Thursday, December 12, 2013

Who was the target audience for Sophocles' Antigone? Why does Sophocles portray women as he does?

Like all Sophocles's plays, Antigone was written to be performed at a public festival in Athens, where his audience would be purely male. Despite this, he draws upon Greek legend to create a play where the titular character and clear hero is a young, as-yet-unmarried woman. Antigone is thus the most powerless sort of person in Athens, yet she stands firm against the most powerful person—Creon, the king.
Sophocles is able to use this contrast to make a point about the limits of power and authority. Creon repeatedly claims more or less absolute power, saying things like, "The man the city sets up in authority / must be obeyed in small things and in just / but also in their opposites" and "Is not the city thought to be the ruler's?" In contrast to Creon's excessive claims of his human authority, Antigone reminds him of the superior claims of religious obligation, saying "It is not for him [i.e., Creon] to keep me from my own [i.e., from burying her brother]" and "I shall be a criminal—but a religious one" (David Grene translation).
Contrasted with Antigone is her sister Ismene, who is afraid to flout authority.

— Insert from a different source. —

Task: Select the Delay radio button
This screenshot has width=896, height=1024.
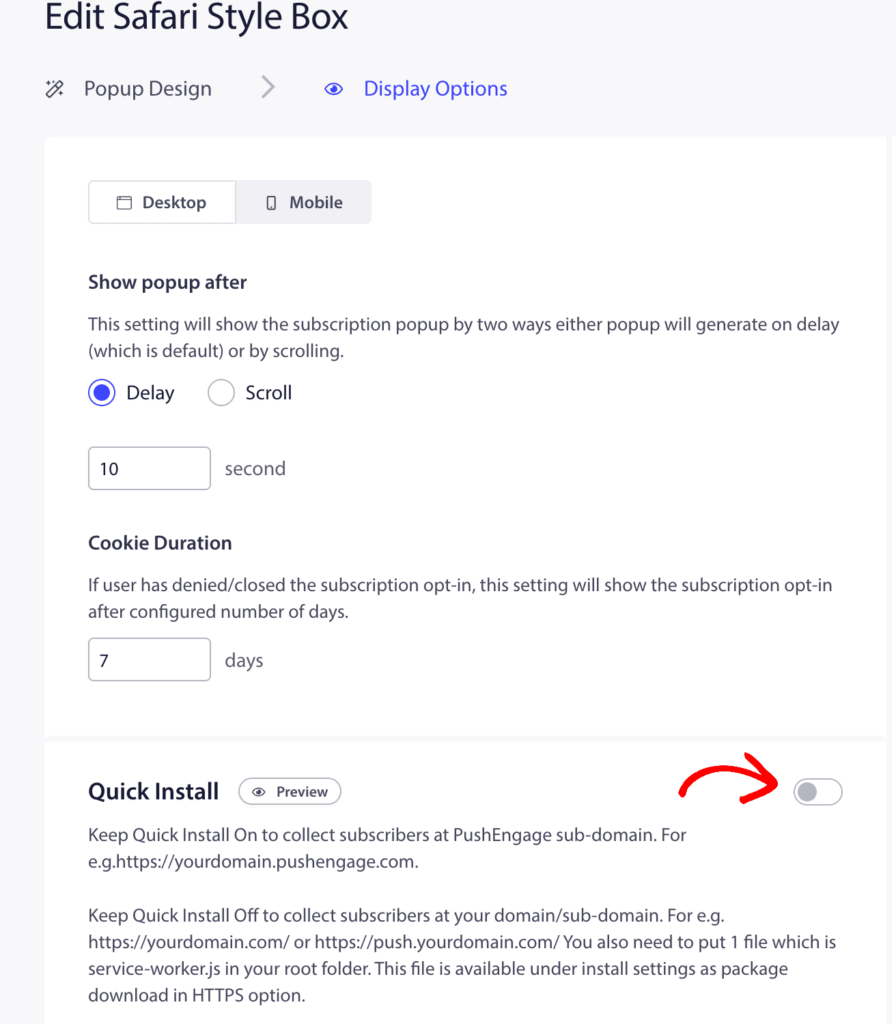Action: click(102, 392)

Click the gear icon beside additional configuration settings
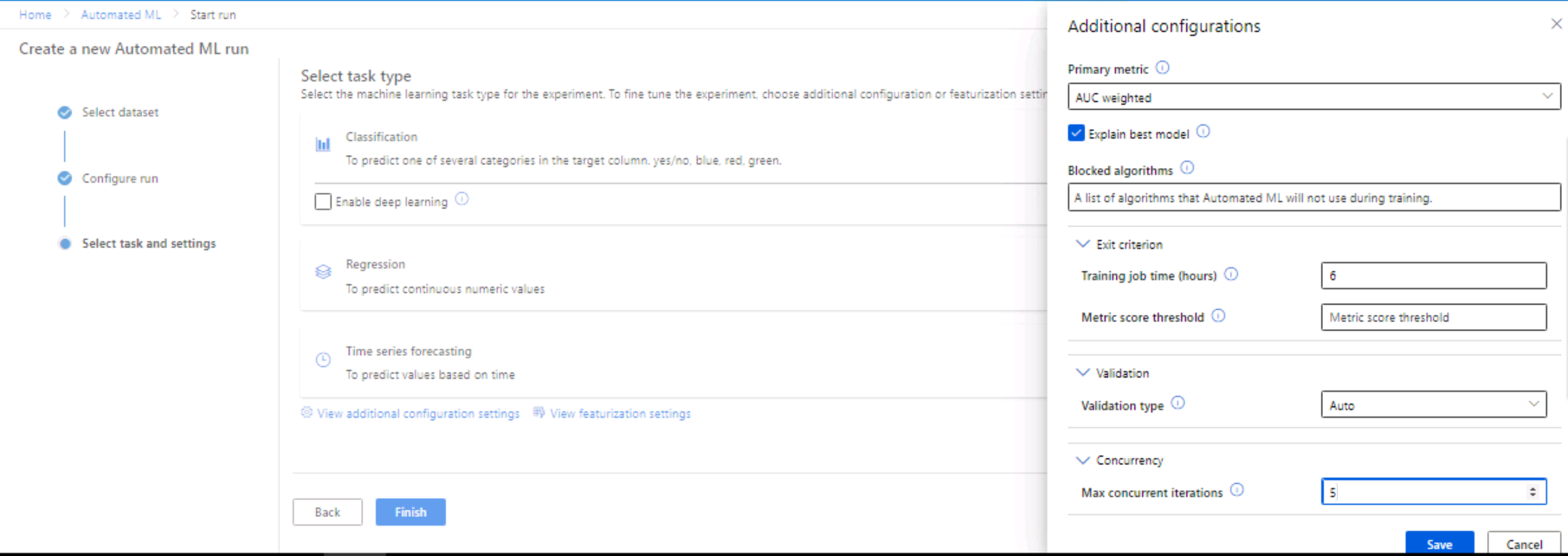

By the play's end, everyone agrees that Antigone is right: Ismene (who disappears after Antigone rejects her attempt to be punished with her), Haemon (Creon's son and Antigone's fiancé), the Chorus, and even Creon. Thus Sophocles gives us two women, one weak and timid, one strong and bold, and he uses them to give us a tragic drama that shows us certain things about the limits of power.


Sophocles's target audience would have been primarily free male citizens, the only people able to attend the theater at that time. That said, Sophocles's portrayal of women in Antigone is nuanced and presents the audience with something of a challenge to their traditional understanding of gender roles. Whatever those watching Antigone may have felt about the heroine's actions, at the very least they were compelled to see another side to women, a side that shows them to be capable of great courage in taking a stand against worldly hubris for the sake of a higher law.
In Athens at that time, women were expected to be neither seen nor heard; they were confined solely to the domestic realm. Antigone, therefore, systematically destroys just about every established social convention concerning how women should conduct themselves. Sophocles presents Antigone's actions in such a way that either one can instinctively shrink from her numerous transgressions or sympathize with her immense moral courage, even if one does not accept that she has the right to defy Creon. It is much the same with Ismene. Many in Sophocles's audience would have praised her submission to a dominant male authority figure. At the same time, it would have been hard to resist drawing the conclusion that the manner of Ismene's submission displays a certain lack of nobility on her part, a moral cowardice that stands in stark contrast to her sister's exemplary heroism.


Sophocles' Antigone was written and initially performed in 441 BC. It would have been performed initially at the annual festival of Dionysus in Athens, and thus was as much part of a religious ritual as pure entertainment. The majority of people attending the festival would have been Athenian citizens—in other words, upper class men whose families had lived in Athens for at least three generations, who had received a traditional Greek education. Women would not have been present in the audience and all female characters would have been performed by male actors.
The portrait of women in the play was shaped by the culture of Sophocles' period, which included very different roles for men and women. The story itself was not invented by Sophocles and the basic plot line follows a legend that was already shaped into a tragedy by Aeschylus. Ismene in many ways is a portrait of the ideal Greek wife, and Antigone is a character who oversteps traditional female subservience in response to her other female duties to perform funerary rites. Both these characters thus are developed in terms of what were considered traditional female roles and obligations in Sophocles' period.